Records shown:
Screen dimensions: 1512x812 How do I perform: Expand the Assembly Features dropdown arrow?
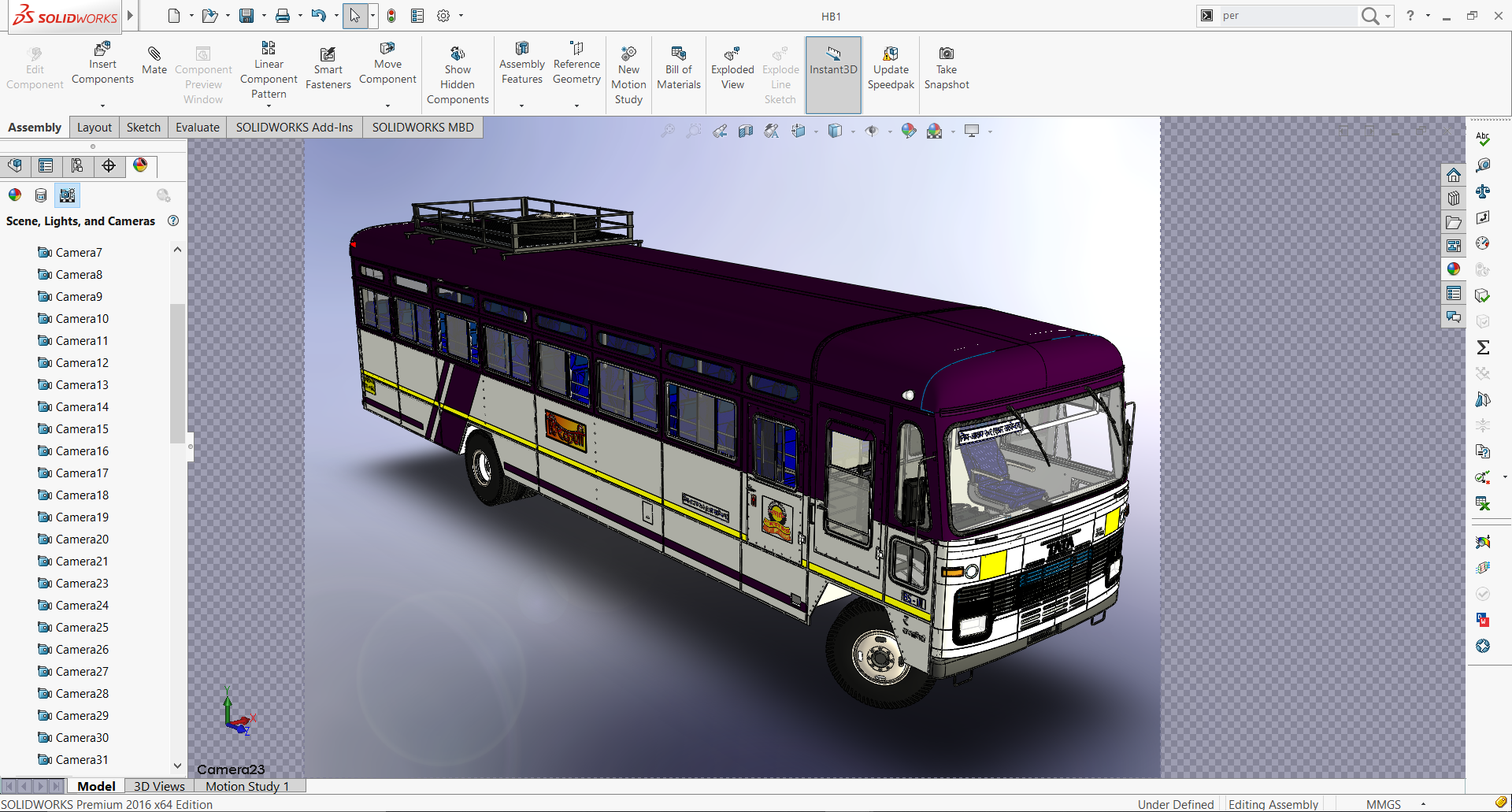(x=521, y=106)
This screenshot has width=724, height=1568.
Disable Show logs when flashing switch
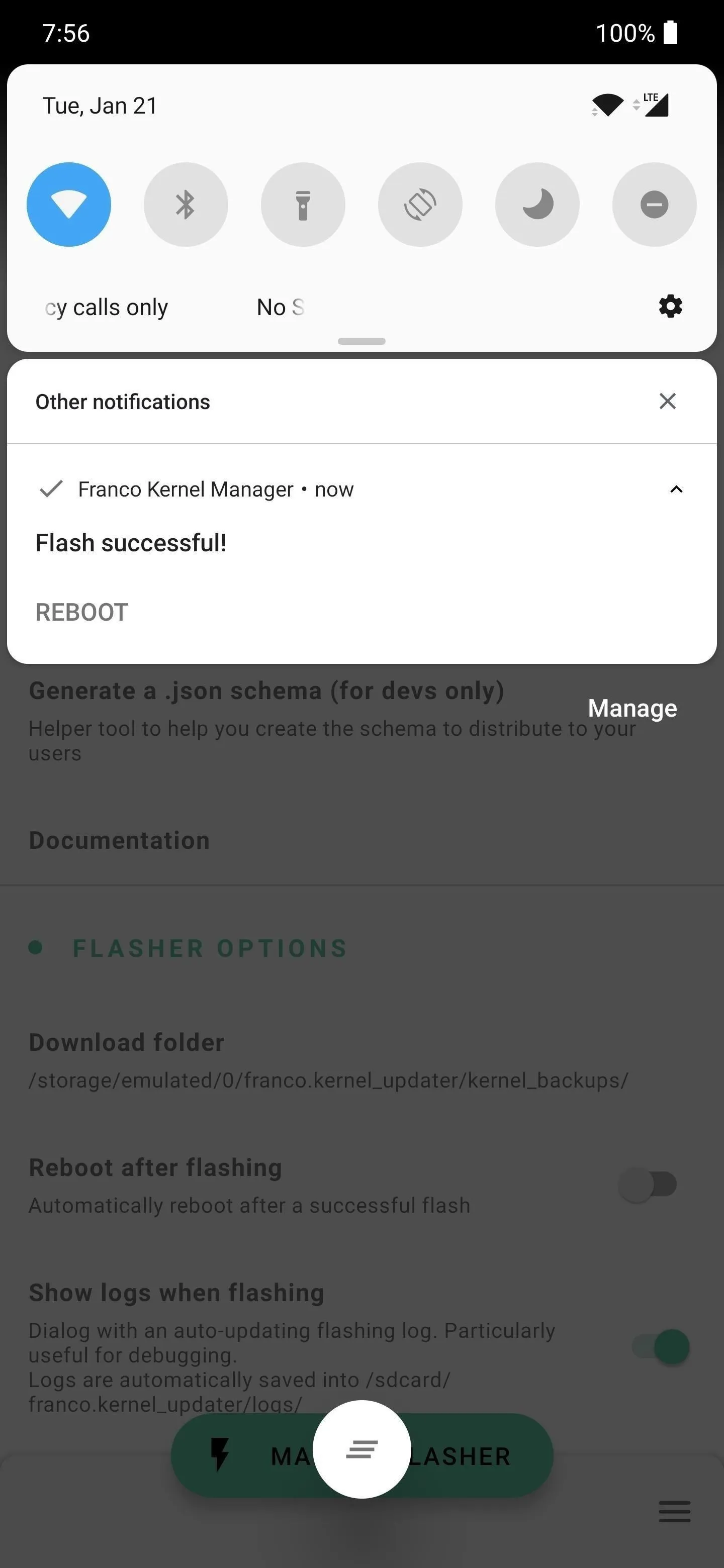coord(661,1347)
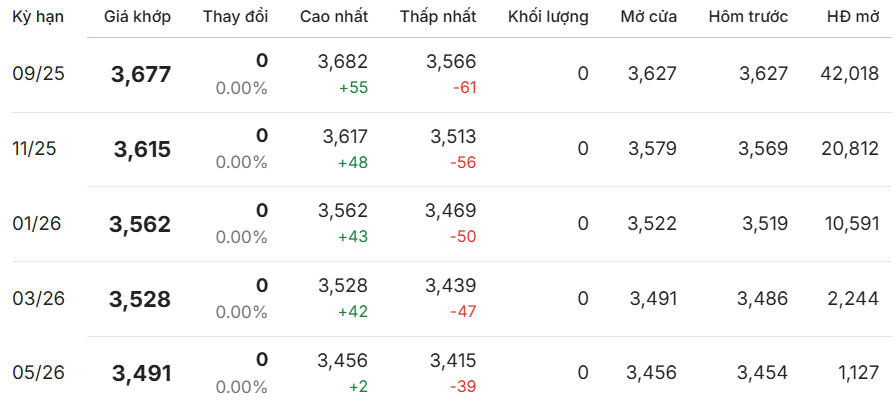Screen dimensions: 896x406
Task: Click the Thấp nhất column header
Action: pos(438,17)
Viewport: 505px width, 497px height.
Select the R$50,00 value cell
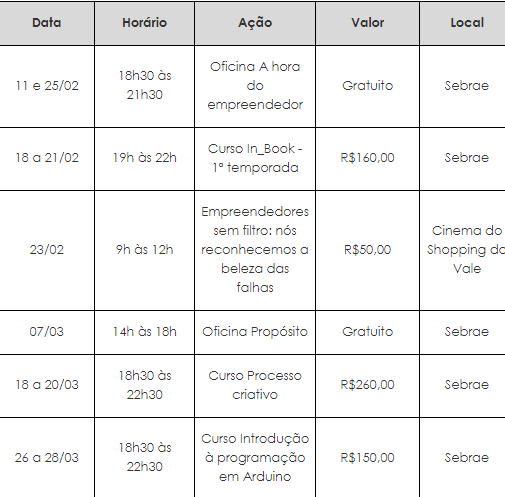click(x=367, y=250)
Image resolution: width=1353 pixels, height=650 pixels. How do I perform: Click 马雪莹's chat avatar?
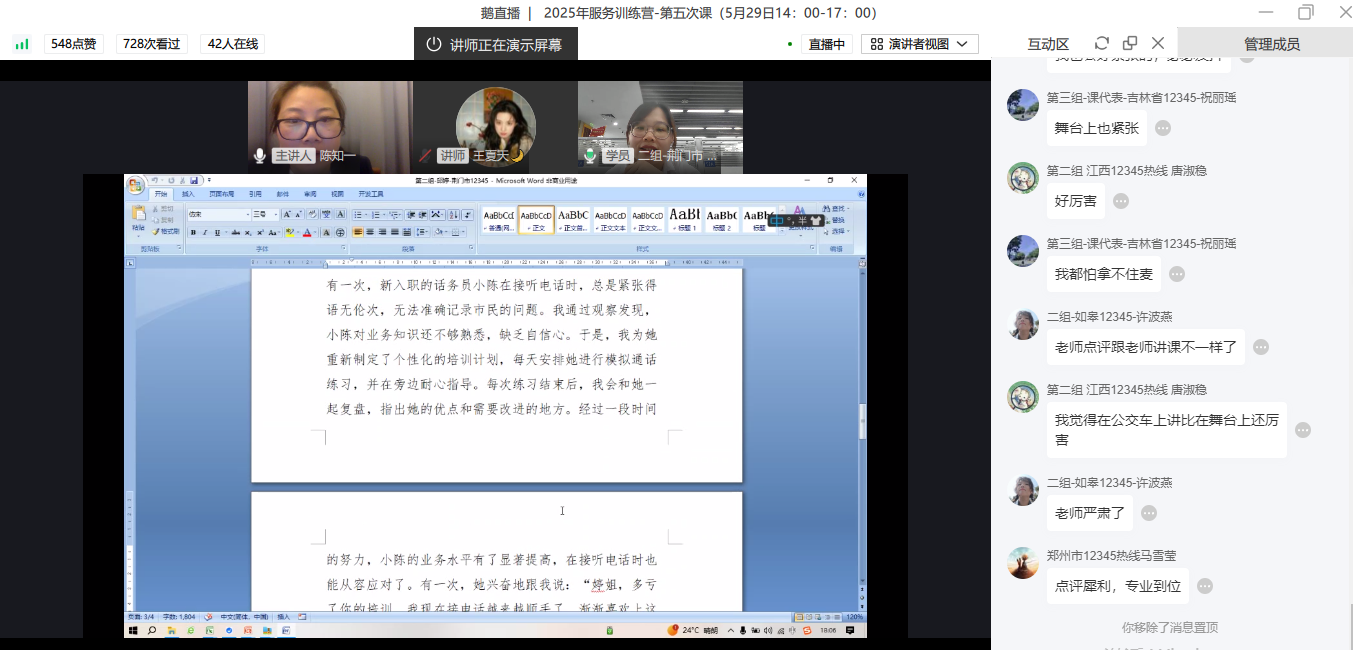[1023, 563]
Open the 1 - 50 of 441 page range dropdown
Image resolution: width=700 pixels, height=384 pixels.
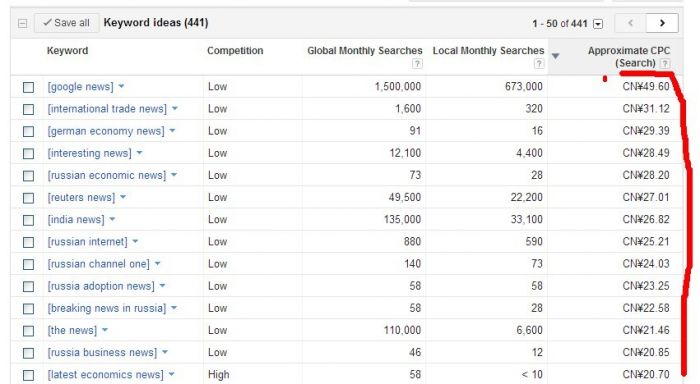coord(598,24)
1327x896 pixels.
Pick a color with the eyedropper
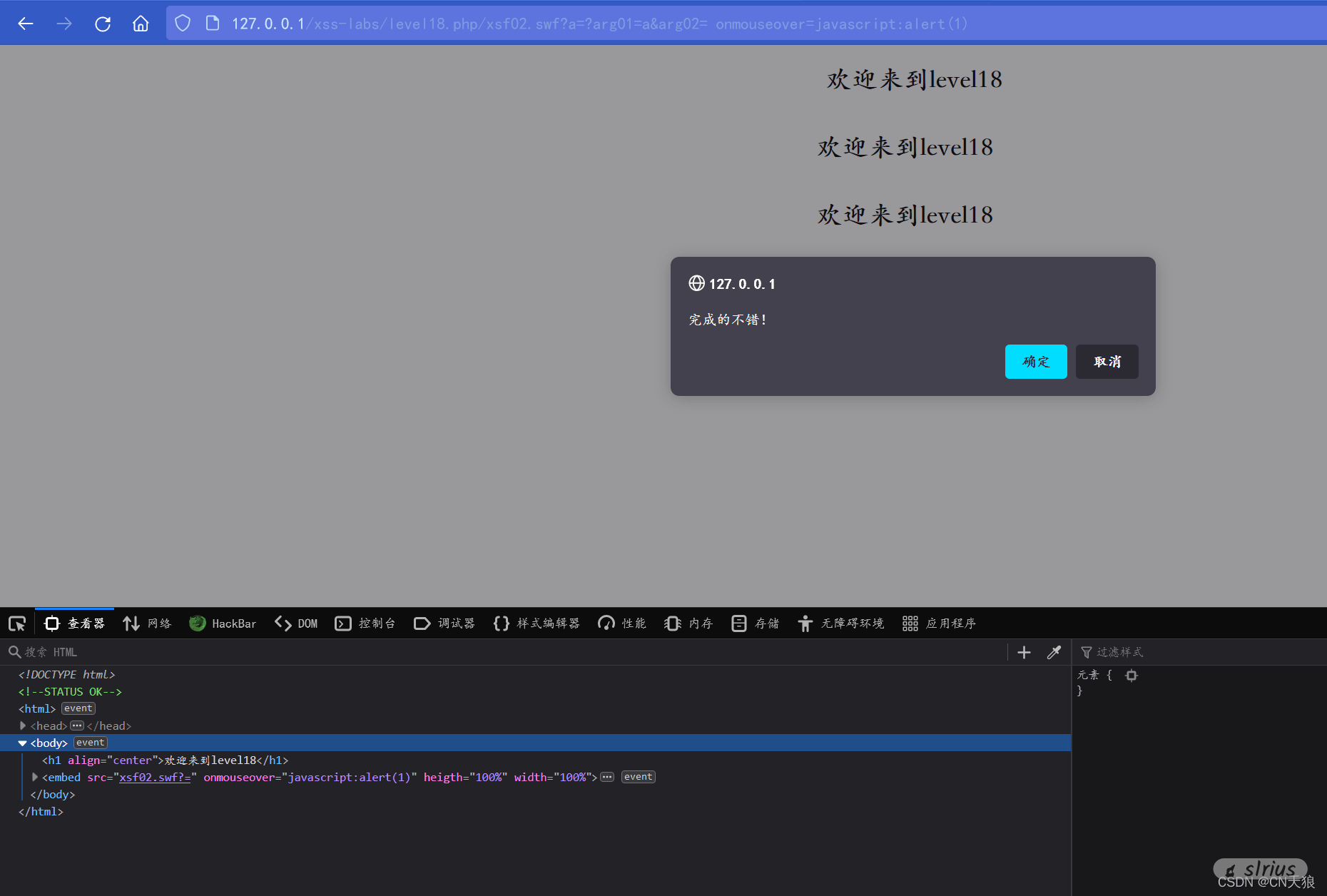(1054, 652)
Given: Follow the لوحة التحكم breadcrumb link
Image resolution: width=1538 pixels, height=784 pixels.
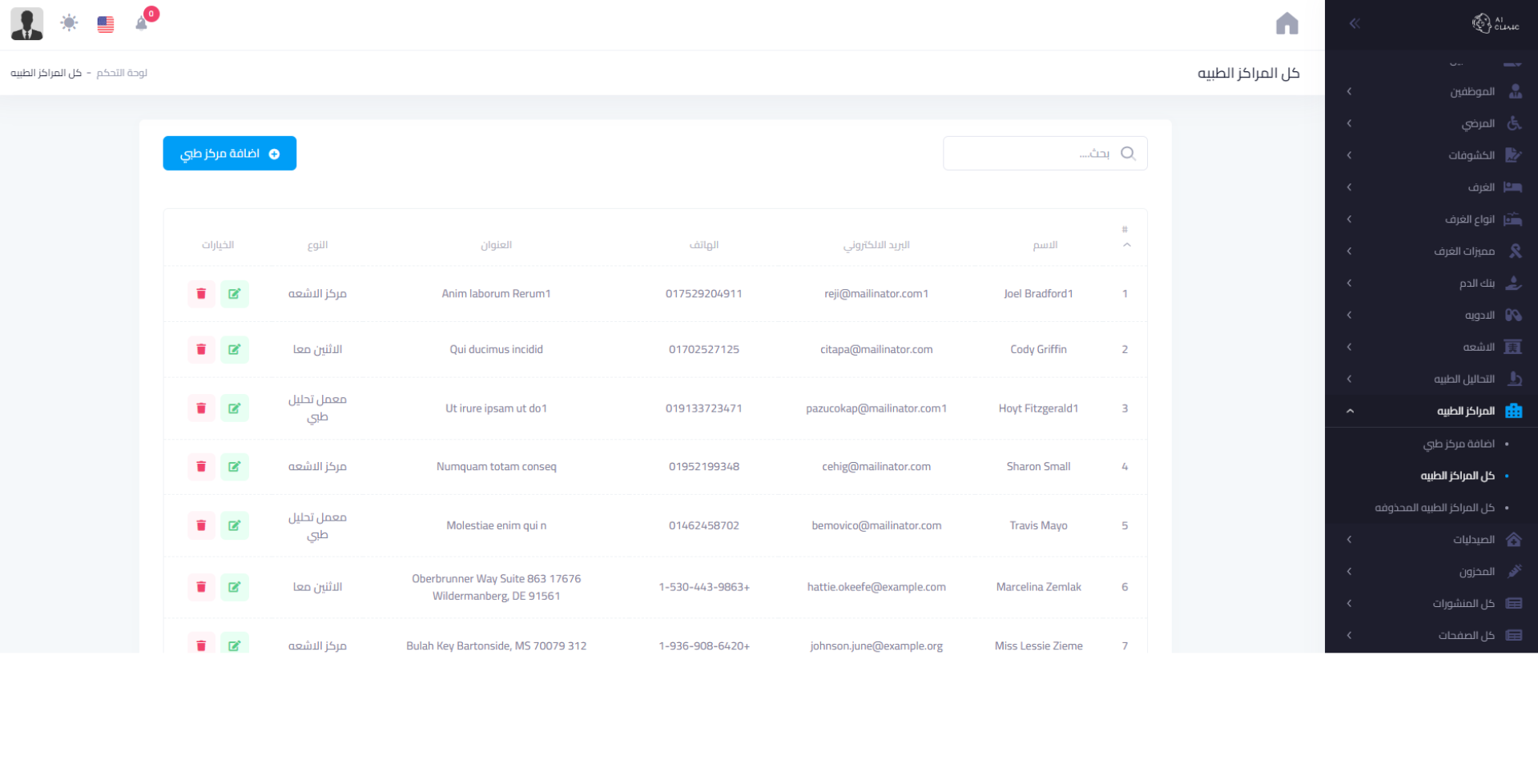Looking at the screenshot, I should tap(122, 73).
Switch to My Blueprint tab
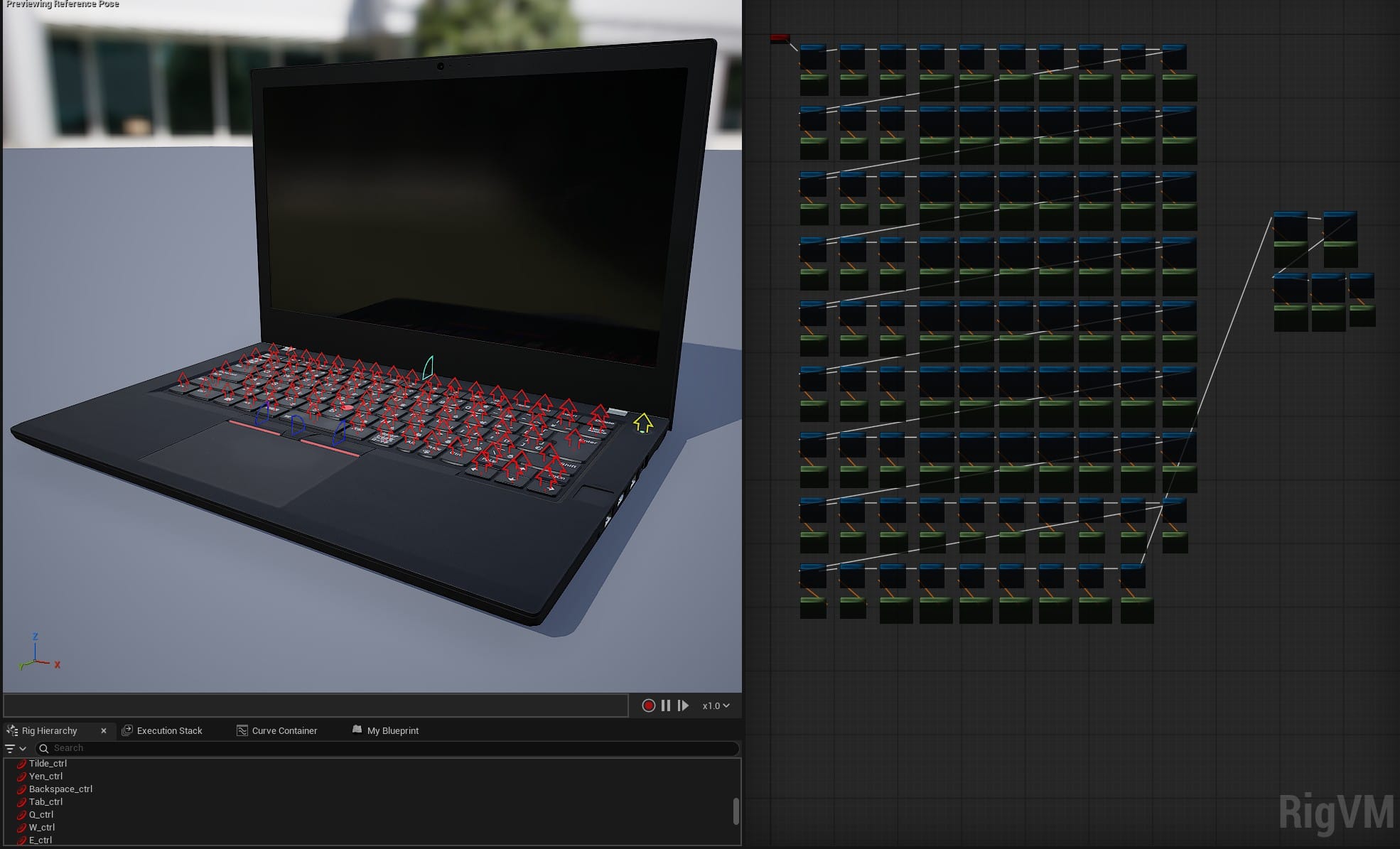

The problem: Reproduce every line of the data above verbatim, leaving out the pictures.

Task response:
Screen dimensions: 1512x812 How do I perform: Expand the Assembly Features dropdown arrow?
(x=521, y=106)
This screenshot has width=724, height=1568.
Disable Show logs when flashing switch
coord(661,1347)
Screen dimensions: 896x406
Task: Click the Thấp nhất column header
Action: pos(438,17)
Viewport: 505px width, 497px height.
Select the R$50,00 value cell
click(x=367, y=250)
Image resolution: width=1353 pixels, height=650 pixels. How do I perform: Click 马雪莹's chat avatar?
[1023, 563]
Open the 1 - 50 of 441 page range dropdown
Image resolution: width=700 pixels, height=384 pixels.
coord(598,24)
1327x896 pixels.
Pick a color with the eyedropper
(1054, 652)
Given: Follow the لوحة التحكم breadcrumb link
Image resolution: width=1538 pixels, height=784 pixels.
Looking at the screenshot, I should tap(122, 73).
Switch to My Blueprint tab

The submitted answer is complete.